_Problems and tasks:_
[1] According to the Equitable Communities Q&A, where is the Financial Literacy Collaboration Center currently located?
[2] Reproduce the stretch of the Equitable Communities Q&A from "Equitable Communities was" through "a 501(c)3 organization.".

_Excerpt provided:_
Equitable Communities was founded by John and David Kent in 2008, with the goal of promoting community development through collaborative investment. It is a 501(c)3 organization.
Q&A with Kimberly Bliss, Executive Director.
Q: What is your mission?
A: Equitable Communities collaboratively develops and helps fund community-owned pilot programs that promote the stewardship of social and economic justice. We use the success of these pilot programs to secure long-term funding and expand programming. The Financial Literacy Collaboration Center (FLCC) is currently in PS 15’s library (Red Hook, Brooklyn). Equitable Communities and PS 15 collaboratively develop and run programming from the FLCC, where financial learning for students and families empowers the entire community of Red Hook to overcome the opportunity gap with knowledge and resources to be their own agents of change. Equitable Communities brings knowledge, opportunity and most importantly respect to underserved communities. This is reflected in a local ownership model that gives written responsibility to communities for final decisions about project design, management, evaluation, and sustainability.
Q: What prompted the founding of the organization?
A: Equitable Communities began during the 2008 market crash. Our co-founder, John Kent, and Marquis Studios founder and Director, David
Marquis, had this crazy idea to mix art and financial literacy with the codeveloped Marketplace Fair (approx. 4 schools and 600 students/year). The Marketplace Fair reinforces its residency by practicing what they learned, and opens the door to all our other programs. The enthusiasm was breathless- communities were eager for MORE financial education. They were devastated during the housing meltdown and subsequent recession, and Hurricane Sandy. Most children lived without heat, water and electricity for months! Throughout it all, they ran a successful Marketplace Fair, asked for parent workshops, asked for financial in home learning, asked for more resources on financial inclusion over and over. Collaborative community-based programming requires an organization to coordinate partners, take the lead on initiatives and fundraising, and we were thrown into the fire with the success of PS 15’s Marketplace Fair. Our model is collaborative community-based programming, and the start of Equitable Communities is the basis for this model.
Q: How did you set goals for the organization?
A: As a very young start up (our 501(c)(3) application was just approved last week after over a year and a half!), our programming has dominated organizational goals. It was the success of our programming that necessitated us to become a “real” organization and become a 501(c)(3). Our programming success, however, has outstretched our ability to both fundraise and structure our organization—and these realities have become our new goals. We would like to balance the pressing reality of current necessities and strategic planning.
Q: How do you measure the impact of programs?
A: This is the first year of the FLCC pilot program at PS 15, and as a part of collaborative community-based model we have held workshops with parents on program development, have parents and families and children participate in programming with before and after surveys, roundtable conversations on what worked and what didn’t, and track the number of participants. It is our goal to use this information to create a larger measurement model for our programs. This is an area we have tried to seek help with, without success, and remains a very important goal for Equitable Communities.

_Data shown:_
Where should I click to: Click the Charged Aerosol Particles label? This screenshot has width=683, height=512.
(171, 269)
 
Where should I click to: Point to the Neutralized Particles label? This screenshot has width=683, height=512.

_Responses in order:_
[1] It is in PS 15's library in Red Hook, Brooklyn.

[2]
Equitable Communities was founded by John and David Kent in 2008, with the goal of promoting community development through collaborative investment. It is a 501(c)3 organization.